Another feature unique to SARS is the occurrence of two repeating length-12 palindromes TTATAATTATAA spanning positions 22712–22723 and 22796–22807, all within 100 bases of the genome in the coding sequence of the surface-spike glycoprotein, which is important for virus entry and virus-receptor interactions (Yu et al. 2003). Both copies begin on the third position of a codon. Three amino acids Tyr-Asn-Tyr are coded by the second through tenth bases of the palindrome. No such repeating palindromes are observed in the corresponding glycoprotein-coding sequences for any of the other six coronaviruses. Probabilistic assessment of close repeating palindromes occurring in random sequences has yet to be formulated mathematically or estimated by simulation. (The method of Robin and Daudin 1999 can be used to assess the probability that a given palindrome repeats itself in close proximity.) If such an observation is found to be unlikely to occur by chance, then these repeating palindromes might be tested for potential regulatory functions. Large palindromes present in single-stranded RNA have the inherent ability to form double-stranded stem structures through the formation of intramolecular base pairs; thus, it is possible that these sequences form secondary RNA structures in the genomic RNA and in one or more subgenomic RNAs of the SARS virus. In many of the single-stranded RNA viruses, stem structures play important regulatory roles in genome replication or gene expression. It should be possible to investigate potential regulatory roles of these repeated length-12 palindromes by engineering silent mutations within these sequences such that the encoded protein is not altered but the palindromes and putative secondary structures are lost.

5. Concluding Remarks

While we hope that there will never be another outbreak of SARS, we believe that detailed analysis of the SARS genome sequence can help generate useful information for understanding the biology of the coronaviruses and perhaps other RNA viruses in general. This first exploration about palindromes in the coronavirus family generates many questions to be investigated in greater detail mathematically, computationally, as well as biologically.

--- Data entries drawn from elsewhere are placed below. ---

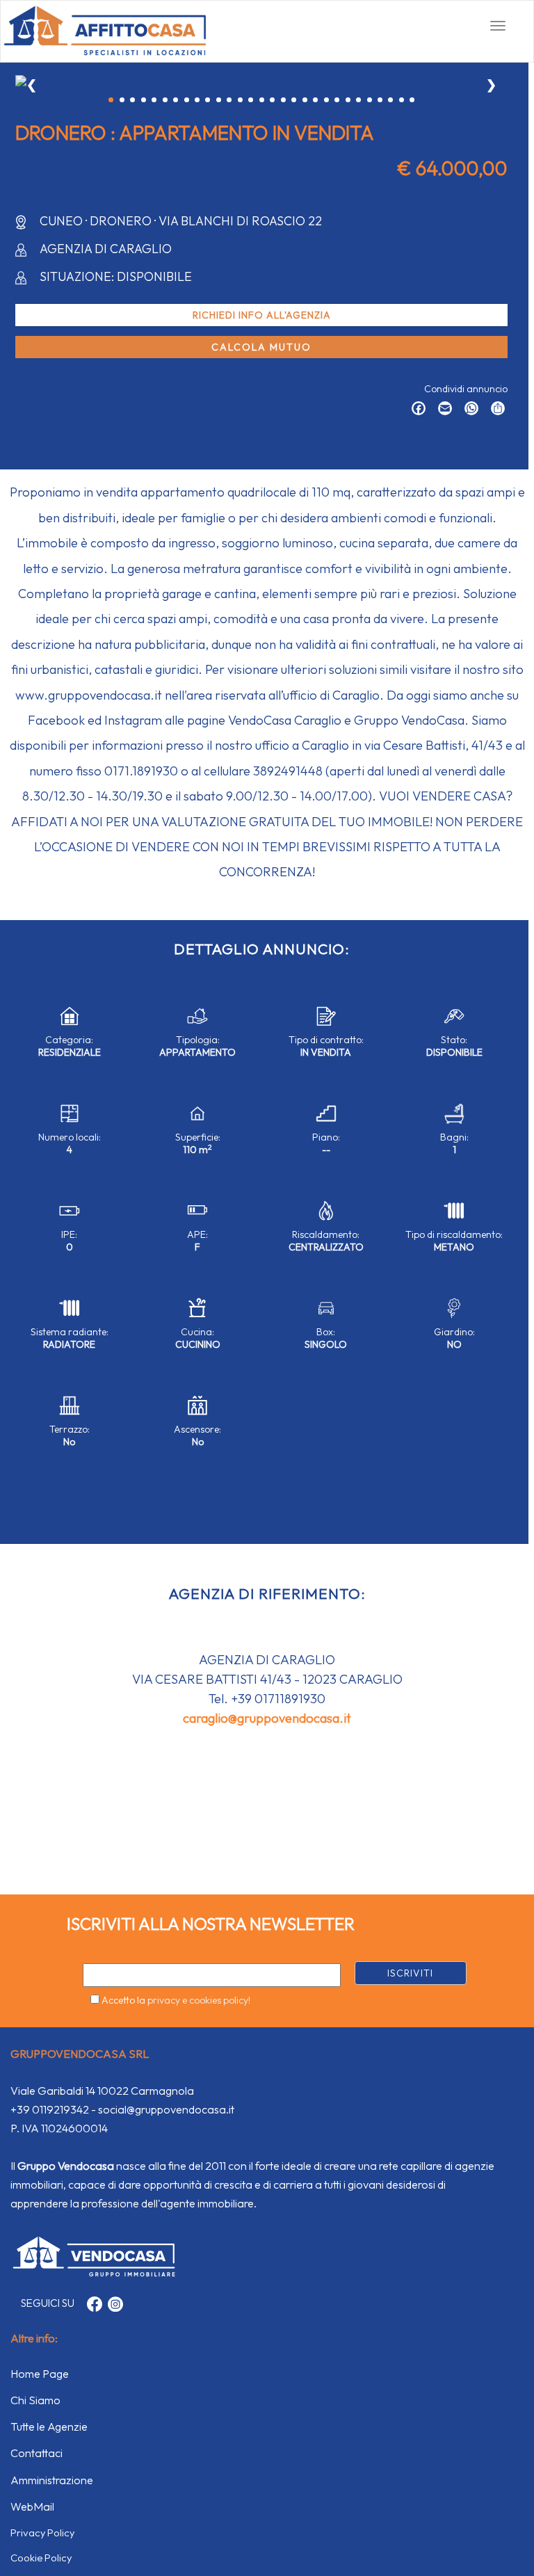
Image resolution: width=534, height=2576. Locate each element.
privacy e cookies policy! (198, 2000)
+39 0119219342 (49, 2109)
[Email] (441, 409)
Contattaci (36, 2453)
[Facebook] (415, 409)
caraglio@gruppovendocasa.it (267, 1718)
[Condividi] (494, 409)
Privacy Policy (42, 2532)
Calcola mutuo (261, 347)
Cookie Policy (41, 2557)
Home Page (39, 2374)
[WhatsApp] (468, 409)
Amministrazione (51, 2480)
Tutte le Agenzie (49, 2426)
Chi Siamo (35, 2400)
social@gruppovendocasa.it (166, 2109)
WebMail (32, 2506)
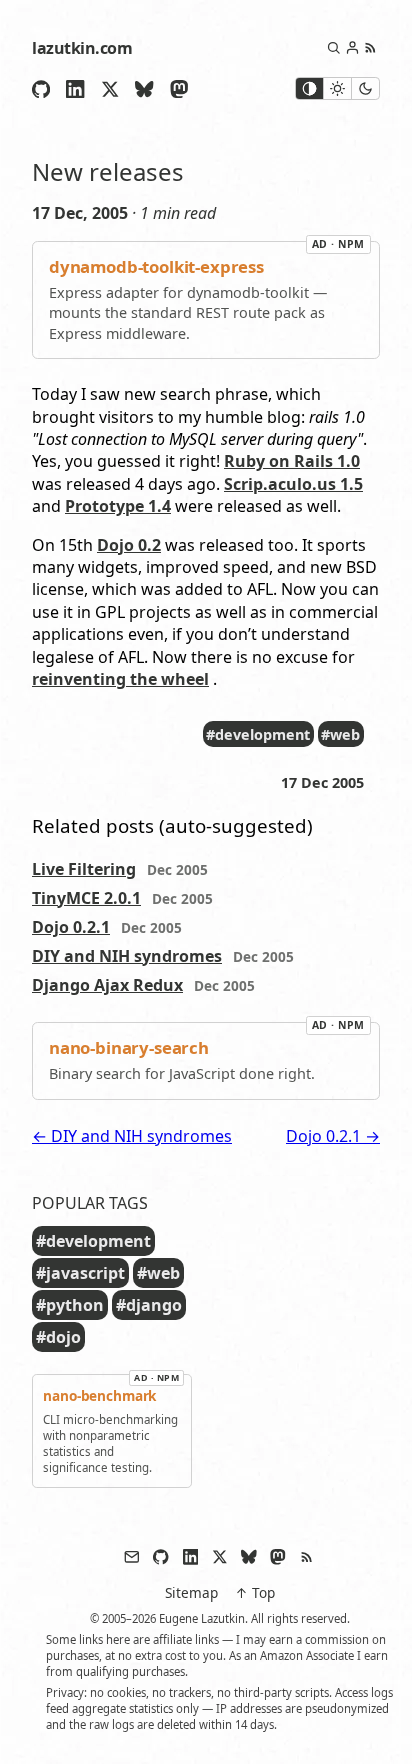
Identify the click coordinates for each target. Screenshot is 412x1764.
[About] (352, 47)
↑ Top (255, 1592)
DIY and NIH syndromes (127, 956)
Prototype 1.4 (118, 506)
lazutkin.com (82, 48)
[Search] (333, 47)
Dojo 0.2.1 (71, 927)
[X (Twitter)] (110, 89)
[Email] (132, 1557)
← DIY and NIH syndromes (132, 1136)
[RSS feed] (370, 47)
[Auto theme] (309, 88)
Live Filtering (84, 869)
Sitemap (191, 1592)
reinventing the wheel (120, 679)
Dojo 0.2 (129, 545)
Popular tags (90, 1203)
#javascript (80, 1273)
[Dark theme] (365, 88)
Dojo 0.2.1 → (333, 1136)
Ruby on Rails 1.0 (292, 461)
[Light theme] (337, 88)
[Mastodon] (179, 89)
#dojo (58, 1337)
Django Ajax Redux (107, 985)
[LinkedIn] (75, 89)
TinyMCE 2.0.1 (86, 898)
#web (340, 734)
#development (258, 734)
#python (70, 1305)
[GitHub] (41, 89)
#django (149, 1305)
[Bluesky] (144, 89)
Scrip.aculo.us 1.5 (293, 484)
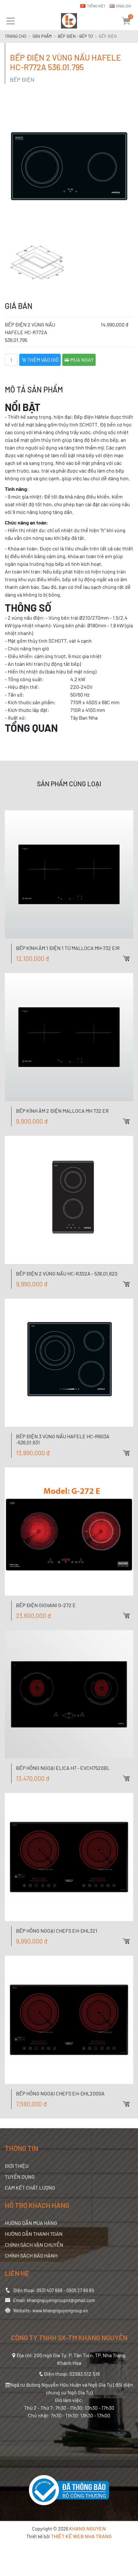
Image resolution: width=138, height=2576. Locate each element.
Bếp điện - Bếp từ (75, 36)
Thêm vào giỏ (42, 360)
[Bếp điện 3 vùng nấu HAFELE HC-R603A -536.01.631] (69, 1363)
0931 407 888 (50, 2290)
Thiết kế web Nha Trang (81, 2536)
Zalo (133, 777)
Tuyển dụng (20, 2177)
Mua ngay (81, 360)
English (123, 6)
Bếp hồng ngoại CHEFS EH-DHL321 (56, 1931)
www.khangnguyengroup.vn (60, 2310)
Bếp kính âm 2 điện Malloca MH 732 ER (62, 1111)
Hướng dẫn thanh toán (34, 2234)
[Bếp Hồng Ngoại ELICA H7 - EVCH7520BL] (69, 1694)
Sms (133, 800)
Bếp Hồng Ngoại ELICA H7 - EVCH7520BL (63, 1768)
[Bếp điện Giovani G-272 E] (69, 1531)
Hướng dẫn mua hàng (31, 2223)
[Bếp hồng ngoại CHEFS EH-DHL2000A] (69, 2020)
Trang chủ (15, 36)
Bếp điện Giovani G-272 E (46, 1605)
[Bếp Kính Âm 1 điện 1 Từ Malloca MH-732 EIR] (69, 874)
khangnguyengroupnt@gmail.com (61, 2300)
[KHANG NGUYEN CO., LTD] (69, 21)
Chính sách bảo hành (31, 2255)
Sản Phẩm (42, 36)
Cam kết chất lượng (30, 2187)
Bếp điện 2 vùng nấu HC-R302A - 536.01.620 (66, 1273)
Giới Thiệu (17, 2166)
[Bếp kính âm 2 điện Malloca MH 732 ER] (69, 1037)
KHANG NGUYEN (87, 2528)
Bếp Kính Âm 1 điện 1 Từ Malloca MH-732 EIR (68, 948)
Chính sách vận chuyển (34, 2245)
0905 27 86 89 (80, 2290)
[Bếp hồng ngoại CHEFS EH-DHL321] (69, 1857)
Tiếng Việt (96, 6)
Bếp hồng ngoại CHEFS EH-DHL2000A (60, 2093)
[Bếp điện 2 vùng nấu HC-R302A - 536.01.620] (69, 1200)
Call (133, 789)
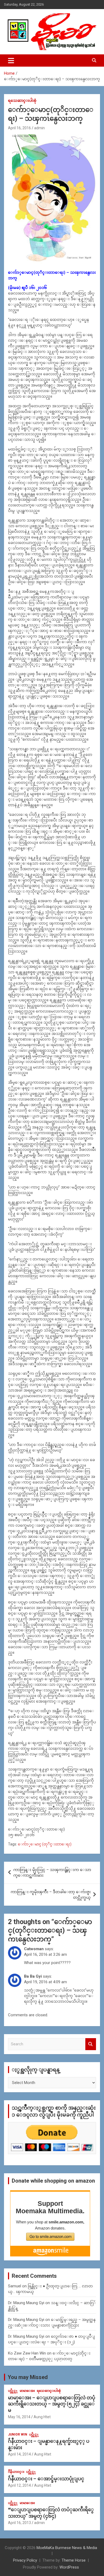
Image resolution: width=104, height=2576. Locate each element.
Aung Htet (42, 2417)
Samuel (14, 2286)
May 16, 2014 (19, 2417)
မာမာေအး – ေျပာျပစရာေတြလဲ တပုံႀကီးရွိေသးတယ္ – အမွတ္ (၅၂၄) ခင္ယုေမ (51, 2404)
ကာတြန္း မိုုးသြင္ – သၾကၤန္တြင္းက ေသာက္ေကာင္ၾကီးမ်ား (52, 1872)
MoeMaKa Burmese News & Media (67, 2547)
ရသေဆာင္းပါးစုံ (22, 100)
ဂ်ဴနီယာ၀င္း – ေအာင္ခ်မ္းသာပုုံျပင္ (46, 2478)
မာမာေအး (27, 2391)
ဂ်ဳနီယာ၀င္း (16, 2472)
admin (39, 128)
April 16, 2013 (19, 2523)
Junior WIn (17, 2434)
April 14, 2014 (19, 2454)
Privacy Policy (25, 2560)
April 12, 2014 (19, 2485)
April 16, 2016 (19, 128)
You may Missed (28, 2377)
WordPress (69, 2567)
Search (90, 2044)
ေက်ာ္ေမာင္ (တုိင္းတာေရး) (44, 1844)
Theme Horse (74, 2560)
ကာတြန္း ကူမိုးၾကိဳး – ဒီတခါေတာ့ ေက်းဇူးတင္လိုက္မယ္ (51, 1894)
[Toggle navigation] (11, 60)
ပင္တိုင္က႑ (13, 2391)
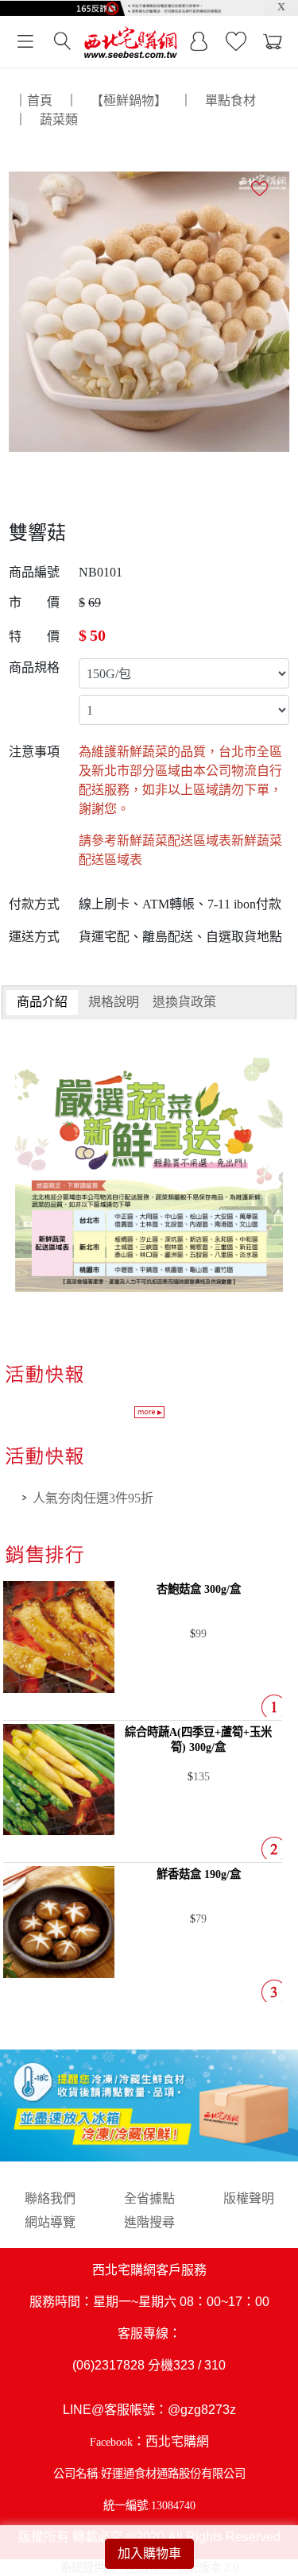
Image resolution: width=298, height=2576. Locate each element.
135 (201, 1776)
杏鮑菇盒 (199, 1589)
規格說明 (113, 1001)
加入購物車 (149, 2553)
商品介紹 (42, 1001)
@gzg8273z (202, 2409)
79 (201, 1918)
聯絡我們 (50, 2198)
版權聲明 (248, 2198)
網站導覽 (50, 2222)
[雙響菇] (149, 310)
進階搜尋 (149, 2222)
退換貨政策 (184, 1001)
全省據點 (149, 2198)
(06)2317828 (108, 2365)
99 (201, 1633)
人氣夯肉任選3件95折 (93, 1498)
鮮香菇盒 (199, 1874)
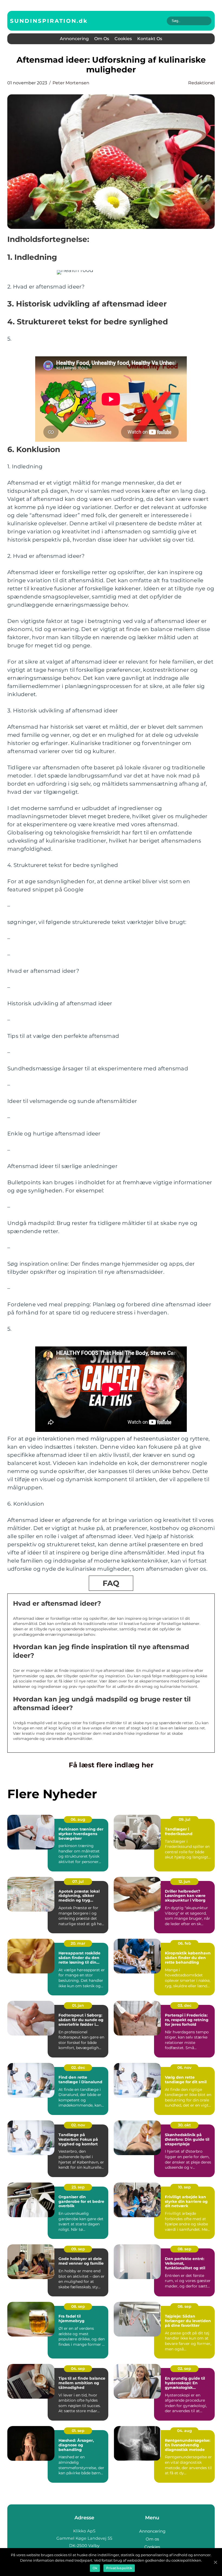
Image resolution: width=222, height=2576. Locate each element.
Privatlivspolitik (119, 2568)
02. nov (78, 2125)
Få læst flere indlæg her (111, 1765)
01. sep (78, 2430)
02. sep (184, 2368)
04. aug (184, 2430)
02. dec (78, 2067)
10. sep (184, 2187)
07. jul (78, 1881)
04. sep (78, 2368)
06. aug (78, 1819)
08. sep (184, 2249)
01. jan (78, 2005)
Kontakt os (149, 38)
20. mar (78, 1943)
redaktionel (201, 82)
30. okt (184, 2125)
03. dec (184, 2005)
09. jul (184, 1819)
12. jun (184, 1881)
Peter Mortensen (71, 82)
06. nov (184, 2067)
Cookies (123, 38)
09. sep (78, 2249)
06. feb (184, 1943)
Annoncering (74, 38)
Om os (101, 38)
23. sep (78, 2187)
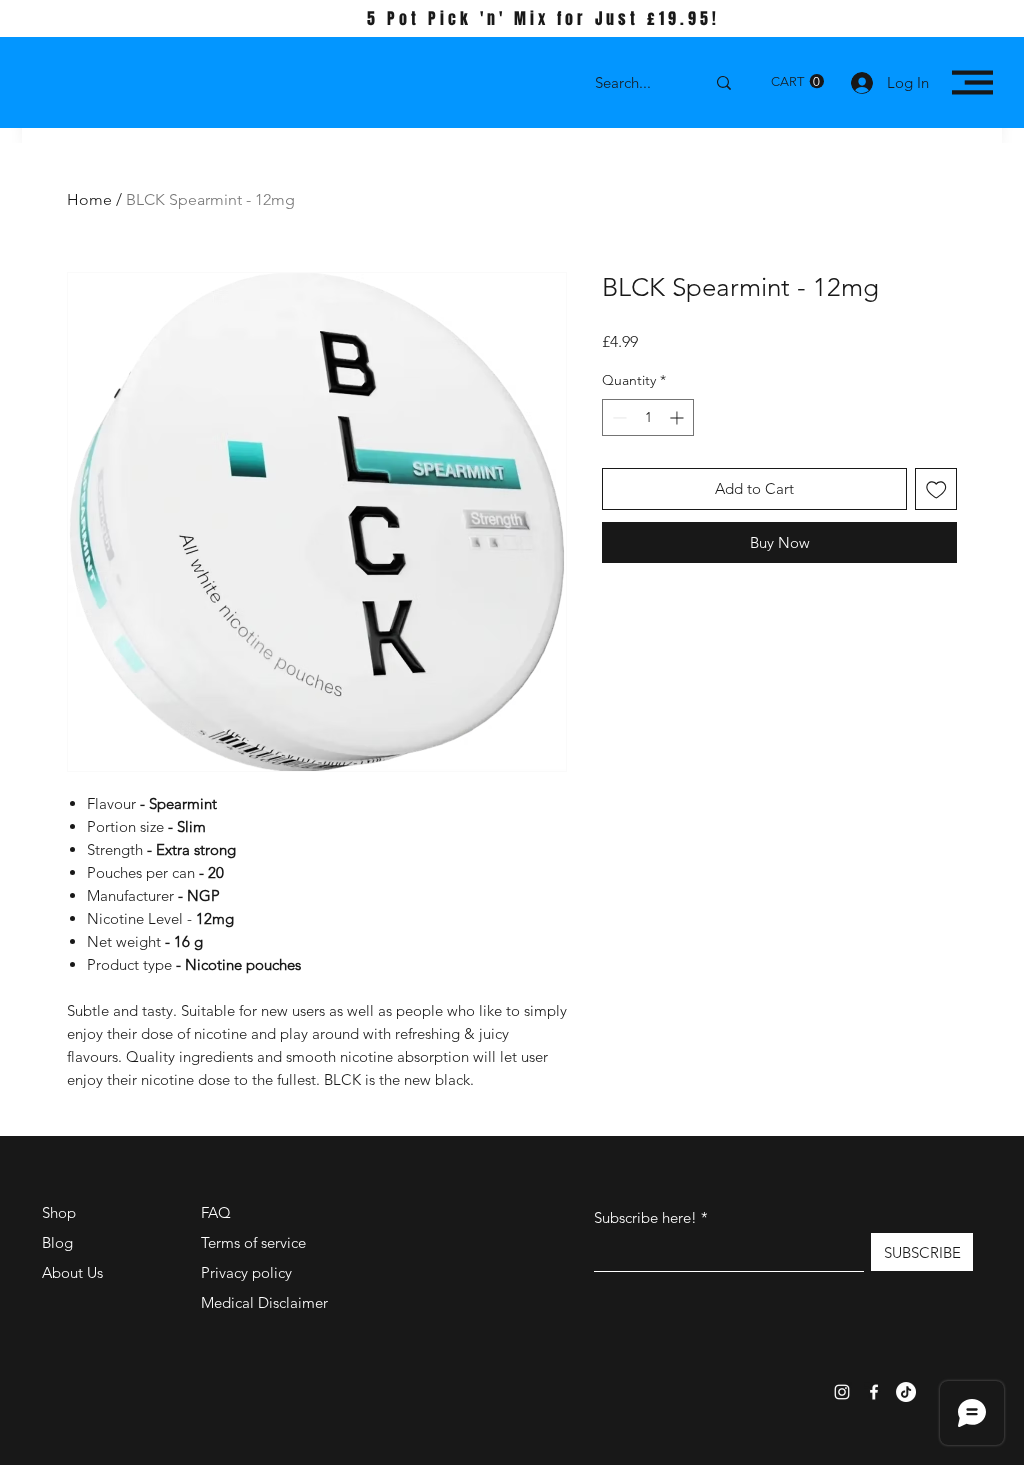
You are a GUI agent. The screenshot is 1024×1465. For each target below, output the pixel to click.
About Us (72, 1272)
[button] (797, 81)
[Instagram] (842, 1392)
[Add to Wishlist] (936, 489)
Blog (57, 1242)
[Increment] (678, 417)
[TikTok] (906, 1392)
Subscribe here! (645, 1217)
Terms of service (253, 1242)
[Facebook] (874, 1392)
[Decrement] (617, 417)
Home (89, 199)
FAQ (216, 1212)
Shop (59, 1212)
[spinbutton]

Closely related to palindromes is the sequence feature of close inversion, which is a palindrome with its two halves separated by a short stretch of intervening nucleotides. These close inversions are well known to form stem-loop and other secondary structures involved in the viral recombination and packaging process (Rowe et al. 1997, Qin et al. 2003). We anticipate that a set of interesting and challenging questions in random-sequence models will again emerge from the analysis of close inversions.